Microfinance industry awaits clarity on operations, norms in new Bill

Satyanarayan Iyer Updated - March 12, 2018 at 03:38 PM.

The Microfinance Institutions (Development and Regulation) Bill will breathe life into the ailing sector, according to business leaders representing three different institutions.

The microfinance industry is hampered by unclear regulations and there are no clear set of guidelines for operations of the sector.

“Over the last three decades, the MFIs have had to operate under rules and regulations either meant for NGOs that did not provide financial services, or for finance companies that did not serve the bottom of the pyramid,” said a statement issued by non-profit organisation Accion.

The new Bill, which is with the standing committee of Parliament headed by former Finance Minister Yashwant Sinha, will probably be introduced in the Budget session of Parliament, according to the CEO of a leading microfinance institution.

“While specifying the RBI as the regulator, the Bill provides a role for state governments, district administrations and microfinance practitioners,” said Vijay Mahajan, Founder and Chairman, BASIX Group.

CONCERNS REMAIN

The business leaders, however, pointed out that the Bill is silent on recovery of loans aggregating Rs 6,000 crore that the Andhra Pradesh Government had waived off in 2010.

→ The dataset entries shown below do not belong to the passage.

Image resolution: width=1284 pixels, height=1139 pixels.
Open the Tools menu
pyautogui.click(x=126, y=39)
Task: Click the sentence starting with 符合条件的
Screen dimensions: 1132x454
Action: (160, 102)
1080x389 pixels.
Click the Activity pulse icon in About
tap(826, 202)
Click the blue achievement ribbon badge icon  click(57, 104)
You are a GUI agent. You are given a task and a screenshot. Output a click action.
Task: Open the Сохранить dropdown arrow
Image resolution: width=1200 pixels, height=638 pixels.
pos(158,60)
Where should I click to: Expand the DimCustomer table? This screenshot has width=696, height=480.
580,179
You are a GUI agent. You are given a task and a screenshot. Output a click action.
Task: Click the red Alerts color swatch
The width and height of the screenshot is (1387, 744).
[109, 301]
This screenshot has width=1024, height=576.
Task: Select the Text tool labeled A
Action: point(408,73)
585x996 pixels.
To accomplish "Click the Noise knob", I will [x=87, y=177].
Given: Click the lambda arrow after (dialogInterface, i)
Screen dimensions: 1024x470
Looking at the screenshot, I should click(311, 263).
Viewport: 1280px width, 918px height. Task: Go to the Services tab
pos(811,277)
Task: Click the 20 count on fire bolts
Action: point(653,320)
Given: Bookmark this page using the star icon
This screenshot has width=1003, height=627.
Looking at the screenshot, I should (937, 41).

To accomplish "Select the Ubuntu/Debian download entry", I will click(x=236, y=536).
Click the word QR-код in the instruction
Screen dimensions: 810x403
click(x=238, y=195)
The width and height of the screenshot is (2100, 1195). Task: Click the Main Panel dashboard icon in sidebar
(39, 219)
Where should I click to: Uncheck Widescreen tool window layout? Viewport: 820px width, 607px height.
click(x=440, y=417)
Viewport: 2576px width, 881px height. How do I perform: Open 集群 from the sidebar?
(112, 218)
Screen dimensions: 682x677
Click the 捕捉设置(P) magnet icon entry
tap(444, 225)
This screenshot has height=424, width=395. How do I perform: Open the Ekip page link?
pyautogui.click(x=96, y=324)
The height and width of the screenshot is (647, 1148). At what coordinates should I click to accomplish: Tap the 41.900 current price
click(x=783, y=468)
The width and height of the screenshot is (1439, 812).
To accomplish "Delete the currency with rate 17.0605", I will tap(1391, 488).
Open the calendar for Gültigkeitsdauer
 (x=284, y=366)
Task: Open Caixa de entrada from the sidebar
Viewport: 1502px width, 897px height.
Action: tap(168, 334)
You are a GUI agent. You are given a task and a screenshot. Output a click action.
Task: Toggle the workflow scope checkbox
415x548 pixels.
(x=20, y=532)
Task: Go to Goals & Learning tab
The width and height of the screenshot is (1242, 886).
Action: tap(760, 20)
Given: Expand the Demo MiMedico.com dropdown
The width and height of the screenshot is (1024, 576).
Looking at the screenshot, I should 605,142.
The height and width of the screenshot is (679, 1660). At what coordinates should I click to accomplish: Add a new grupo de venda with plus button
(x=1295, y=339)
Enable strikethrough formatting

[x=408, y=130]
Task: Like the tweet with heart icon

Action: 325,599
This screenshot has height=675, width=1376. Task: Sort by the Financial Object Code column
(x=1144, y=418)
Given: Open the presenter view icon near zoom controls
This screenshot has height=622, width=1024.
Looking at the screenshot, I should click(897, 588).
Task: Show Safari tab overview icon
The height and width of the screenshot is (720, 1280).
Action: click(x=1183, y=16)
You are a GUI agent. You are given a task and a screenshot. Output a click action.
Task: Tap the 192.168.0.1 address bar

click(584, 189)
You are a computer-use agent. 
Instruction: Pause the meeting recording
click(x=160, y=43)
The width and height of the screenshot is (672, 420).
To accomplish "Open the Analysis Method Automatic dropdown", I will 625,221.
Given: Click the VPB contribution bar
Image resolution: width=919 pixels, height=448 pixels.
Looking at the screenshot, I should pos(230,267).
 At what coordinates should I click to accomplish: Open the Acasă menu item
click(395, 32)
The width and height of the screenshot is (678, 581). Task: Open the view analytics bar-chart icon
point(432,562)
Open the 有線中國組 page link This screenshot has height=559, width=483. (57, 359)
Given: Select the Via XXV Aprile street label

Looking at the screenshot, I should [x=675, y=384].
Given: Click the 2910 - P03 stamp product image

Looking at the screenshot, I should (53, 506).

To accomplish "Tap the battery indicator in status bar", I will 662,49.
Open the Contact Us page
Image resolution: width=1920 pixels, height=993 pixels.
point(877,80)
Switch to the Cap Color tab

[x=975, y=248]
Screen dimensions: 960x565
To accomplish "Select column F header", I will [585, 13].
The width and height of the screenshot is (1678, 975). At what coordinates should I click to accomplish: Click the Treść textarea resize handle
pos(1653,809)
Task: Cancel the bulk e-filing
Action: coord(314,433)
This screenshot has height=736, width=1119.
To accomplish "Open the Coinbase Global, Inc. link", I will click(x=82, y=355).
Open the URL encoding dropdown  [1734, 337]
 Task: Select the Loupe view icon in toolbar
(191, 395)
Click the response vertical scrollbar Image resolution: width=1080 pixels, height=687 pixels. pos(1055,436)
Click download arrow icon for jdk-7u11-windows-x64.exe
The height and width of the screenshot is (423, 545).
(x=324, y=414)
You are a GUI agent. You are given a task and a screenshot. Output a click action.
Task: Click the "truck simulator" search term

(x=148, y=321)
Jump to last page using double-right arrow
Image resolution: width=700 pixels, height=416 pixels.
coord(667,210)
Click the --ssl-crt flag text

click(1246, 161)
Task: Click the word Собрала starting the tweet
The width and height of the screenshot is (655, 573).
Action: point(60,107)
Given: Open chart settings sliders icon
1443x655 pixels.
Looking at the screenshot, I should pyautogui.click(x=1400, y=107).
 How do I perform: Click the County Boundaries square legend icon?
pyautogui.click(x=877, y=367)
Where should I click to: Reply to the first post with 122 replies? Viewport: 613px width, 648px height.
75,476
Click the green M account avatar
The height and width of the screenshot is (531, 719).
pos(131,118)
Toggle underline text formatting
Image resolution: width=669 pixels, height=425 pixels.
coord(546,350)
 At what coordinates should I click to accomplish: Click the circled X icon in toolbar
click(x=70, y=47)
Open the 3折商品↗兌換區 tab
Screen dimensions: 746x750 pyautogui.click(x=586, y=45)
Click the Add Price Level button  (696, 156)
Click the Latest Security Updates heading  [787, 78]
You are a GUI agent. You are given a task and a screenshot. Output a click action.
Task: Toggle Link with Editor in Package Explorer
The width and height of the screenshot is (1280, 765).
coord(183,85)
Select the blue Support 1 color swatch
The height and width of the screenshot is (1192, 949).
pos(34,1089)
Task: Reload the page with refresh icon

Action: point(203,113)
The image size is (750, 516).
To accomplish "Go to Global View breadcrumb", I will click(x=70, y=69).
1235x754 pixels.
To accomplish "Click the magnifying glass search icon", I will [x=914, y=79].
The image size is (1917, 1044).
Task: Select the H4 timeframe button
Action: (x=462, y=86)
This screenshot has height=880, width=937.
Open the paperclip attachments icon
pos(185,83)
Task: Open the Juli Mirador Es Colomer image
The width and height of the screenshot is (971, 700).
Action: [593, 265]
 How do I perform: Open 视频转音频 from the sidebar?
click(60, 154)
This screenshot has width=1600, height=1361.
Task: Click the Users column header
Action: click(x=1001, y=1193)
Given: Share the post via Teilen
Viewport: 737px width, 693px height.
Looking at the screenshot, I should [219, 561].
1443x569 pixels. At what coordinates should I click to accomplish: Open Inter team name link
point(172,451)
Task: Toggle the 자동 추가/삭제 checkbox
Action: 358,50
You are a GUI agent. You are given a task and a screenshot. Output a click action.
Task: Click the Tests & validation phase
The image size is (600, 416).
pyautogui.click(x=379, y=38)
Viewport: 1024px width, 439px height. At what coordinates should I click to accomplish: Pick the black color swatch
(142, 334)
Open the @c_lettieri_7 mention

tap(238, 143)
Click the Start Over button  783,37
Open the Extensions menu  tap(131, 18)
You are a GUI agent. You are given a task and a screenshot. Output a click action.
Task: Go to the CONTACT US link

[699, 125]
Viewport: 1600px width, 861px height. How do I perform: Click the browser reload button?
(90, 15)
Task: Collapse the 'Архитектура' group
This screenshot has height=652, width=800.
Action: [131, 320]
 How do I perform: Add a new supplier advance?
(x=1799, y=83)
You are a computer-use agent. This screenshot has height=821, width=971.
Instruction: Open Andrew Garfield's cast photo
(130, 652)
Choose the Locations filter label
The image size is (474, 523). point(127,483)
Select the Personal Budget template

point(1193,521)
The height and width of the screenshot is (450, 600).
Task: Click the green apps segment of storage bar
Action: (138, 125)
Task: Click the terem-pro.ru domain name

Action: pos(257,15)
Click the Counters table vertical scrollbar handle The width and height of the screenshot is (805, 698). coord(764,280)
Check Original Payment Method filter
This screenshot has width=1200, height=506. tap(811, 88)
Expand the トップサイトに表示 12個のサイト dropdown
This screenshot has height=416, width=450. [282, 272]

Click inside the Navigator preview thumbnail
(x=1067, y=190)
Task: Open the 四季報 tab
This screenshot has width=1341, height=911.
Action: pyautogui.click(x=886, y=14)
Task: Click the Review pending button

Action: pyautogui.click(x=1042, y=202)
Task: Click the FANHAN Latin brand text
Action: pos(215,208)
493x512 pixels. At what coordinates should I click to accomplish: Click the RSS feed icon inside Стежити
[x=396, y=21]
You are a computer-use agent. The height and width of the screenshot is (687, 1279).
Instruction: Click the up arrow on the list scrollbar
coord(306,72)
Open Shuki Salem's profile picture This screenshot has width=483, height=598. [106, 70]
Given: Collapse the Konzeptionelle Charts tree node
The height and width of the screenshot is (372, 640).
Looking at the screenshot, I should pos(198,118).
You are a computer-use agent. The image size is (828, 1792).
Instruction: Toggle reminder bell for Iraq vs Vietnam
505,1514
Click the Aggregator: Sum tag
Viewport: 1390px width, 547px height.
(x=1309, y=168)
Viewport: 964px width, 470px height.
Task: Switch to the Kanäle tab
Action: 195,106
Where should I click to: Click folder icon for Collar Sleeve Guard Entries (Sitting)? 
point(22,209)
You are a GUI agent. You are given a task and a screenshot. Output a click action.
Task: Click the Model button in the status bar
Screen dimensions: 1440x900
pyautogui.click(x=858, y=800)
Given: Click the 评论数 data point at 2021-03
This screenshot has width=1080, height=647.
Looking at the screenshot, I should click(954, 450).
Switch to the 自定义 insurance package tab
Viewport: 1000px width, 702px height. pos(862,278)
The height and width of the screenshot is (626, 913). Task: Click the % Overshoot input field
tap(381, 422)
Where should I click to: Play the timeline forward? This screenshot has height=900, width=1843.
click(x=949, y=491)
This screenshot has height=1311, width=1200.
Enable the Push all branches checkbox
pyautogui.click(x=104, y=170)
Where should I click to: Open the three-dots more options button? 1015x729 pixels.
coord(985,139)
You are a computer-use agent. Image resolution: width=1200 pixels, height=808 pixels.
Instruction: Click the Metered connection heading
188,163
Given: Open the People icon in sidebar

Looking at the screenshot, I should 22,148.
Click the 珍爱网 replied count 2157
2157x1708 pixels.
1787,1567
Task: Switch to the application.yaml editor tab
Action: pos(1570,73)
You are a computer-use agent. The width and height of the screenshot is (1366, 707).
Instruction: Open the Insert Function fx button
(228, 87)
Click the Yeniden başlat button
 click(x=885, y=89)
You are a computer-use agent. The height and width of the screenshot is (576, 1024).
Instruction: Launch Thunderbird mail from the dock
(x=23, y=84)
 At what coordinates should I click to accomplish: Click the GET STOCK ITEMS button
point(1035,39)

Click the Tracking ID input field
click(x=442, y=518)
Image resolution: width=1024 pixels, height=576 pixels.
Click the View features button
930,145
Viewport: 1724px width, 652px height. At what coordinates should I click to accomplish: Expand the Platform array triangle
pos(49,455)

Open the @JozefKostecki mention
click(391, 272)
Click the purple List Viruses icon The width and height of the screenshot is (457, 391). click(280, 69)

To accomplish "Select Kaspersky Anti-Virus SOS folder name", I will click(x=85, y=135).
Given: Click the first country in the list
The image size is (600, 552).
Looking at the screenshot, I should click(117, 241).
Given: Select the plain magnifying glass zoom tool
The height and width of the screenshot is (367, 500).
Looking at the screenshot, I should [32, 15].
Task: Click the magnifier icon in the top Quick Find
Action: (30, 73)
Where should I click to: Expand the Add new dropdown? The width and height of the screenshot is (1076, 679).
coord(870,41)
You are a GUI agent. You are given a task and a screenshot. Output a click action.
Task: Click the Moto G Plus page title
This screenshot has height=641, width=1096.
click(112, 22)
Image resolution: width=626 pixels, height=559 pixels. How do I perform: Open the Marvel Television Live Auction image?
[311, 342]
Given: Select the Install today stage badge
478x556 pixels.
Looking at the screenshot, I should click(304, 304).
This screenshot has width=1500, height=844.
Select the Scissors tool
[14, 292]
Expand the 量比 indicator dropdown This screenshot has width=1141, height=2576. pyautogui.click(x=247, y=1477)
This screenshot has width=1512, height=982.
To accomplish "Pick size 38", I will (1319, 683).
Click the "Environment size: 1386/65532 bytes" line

The AP Government had put stringent conditions on microfinance institutions (MFIs) for recovering the money owed to them by borrowers. The law came into force in late 2010 on the back of media reports which alleged that MFIs resorted to coercive recovery practices, which led over 200 people in the State to commit suicide.

MFIs business in Andhra Pradesh, which constituted about one-third of institutional micro-finance lending in the country, suddenly slumped after the State law came into force.

“The Microfinance Bill provides a strong legal framework covering all participants in the microfinance space, thereby increasing the confidence of all stakeholders,” said Kshama Fernandes, CEO, IFMR Capital.

LENDING RATES may not COME DOWN

The new Bill caps the lending rate at 26 per cent per annum. This is higher than banks average lending rate of 12-14 per cent.

The new capped lending rate is, however, lower than the lending rate charged earlier by MFIs, which was as high as 60 per cent per year.

“The lending rate is unlikely to come down further. If we can lend at 26 per cent, then that will be a big positive,” Ramesh Ramanathan, Chairman, Janalakshmi Social Services, said.

As MFIs get bank finance at 14 per cent interest, lending at a lower rate (less than 26 per cent) makes it unviable for them.

“India is the only country in the world, where MFIs are not allowed to raise even savings deposit from the borrowers,” Mahajan said. If MFIs are allowed to raise deposits then lending cost can be brought down to 16-17 per cent per annum, he added.

The fixed cost has been a cause of concern for most MFIs. “With inflation, fixed cost also tend to vary,” according to Mathew Titus, Executive Director, Sa-Dhan.